◆ WHAT YOU WILL DO ◆
Scan the entries below for the word "Company". Copy each line that has it.

◆ RECORDED DATA ◆
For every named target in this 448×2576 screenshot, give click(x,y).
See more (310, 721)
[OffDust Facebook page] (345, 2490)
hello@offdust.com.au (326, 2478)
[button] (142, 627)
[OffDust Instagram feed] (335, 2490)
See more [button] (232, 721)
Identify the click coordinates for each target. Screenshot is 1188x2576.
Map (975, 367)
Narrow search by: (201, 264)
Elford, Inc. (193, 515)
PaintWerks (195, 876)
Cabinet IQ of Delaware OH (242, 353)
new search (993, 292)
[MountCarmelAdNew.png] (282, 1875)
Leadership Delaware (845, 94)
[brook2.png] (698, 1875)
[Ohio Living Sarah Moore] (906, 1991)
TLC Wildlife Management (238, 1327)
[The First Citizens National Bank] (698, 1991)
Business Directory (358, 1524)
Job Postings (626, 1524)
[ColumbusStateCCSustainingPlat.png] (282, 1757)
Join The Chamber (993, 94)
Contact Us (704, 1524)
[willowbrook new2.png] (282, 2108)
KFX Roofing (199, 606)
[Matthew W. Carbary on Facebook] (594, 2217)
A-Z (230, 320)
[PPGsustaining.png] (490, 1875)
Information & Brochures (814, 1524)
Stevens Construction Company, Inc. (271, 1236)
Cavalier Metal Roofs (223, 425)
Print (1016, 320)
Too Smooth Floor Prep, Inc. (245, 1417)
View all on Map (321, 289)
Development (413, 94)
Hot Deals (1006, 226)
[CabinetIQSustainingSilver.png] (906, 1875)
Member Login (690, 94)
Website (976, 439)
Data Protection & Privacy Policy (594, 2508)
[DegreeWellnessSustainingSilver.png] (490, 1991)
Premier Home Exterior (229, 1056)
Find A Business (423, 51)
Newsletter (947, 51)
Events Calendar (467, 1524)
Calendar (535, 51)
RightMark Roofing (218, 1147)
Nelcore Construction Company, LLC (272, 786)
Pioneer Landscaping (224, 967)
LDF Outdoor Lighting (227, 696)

◆ EXERCISE RESULT ◆
Stevens Construction Company, Inc. (271, 1236)
Nelcore Construction Company, LLC (272, 786)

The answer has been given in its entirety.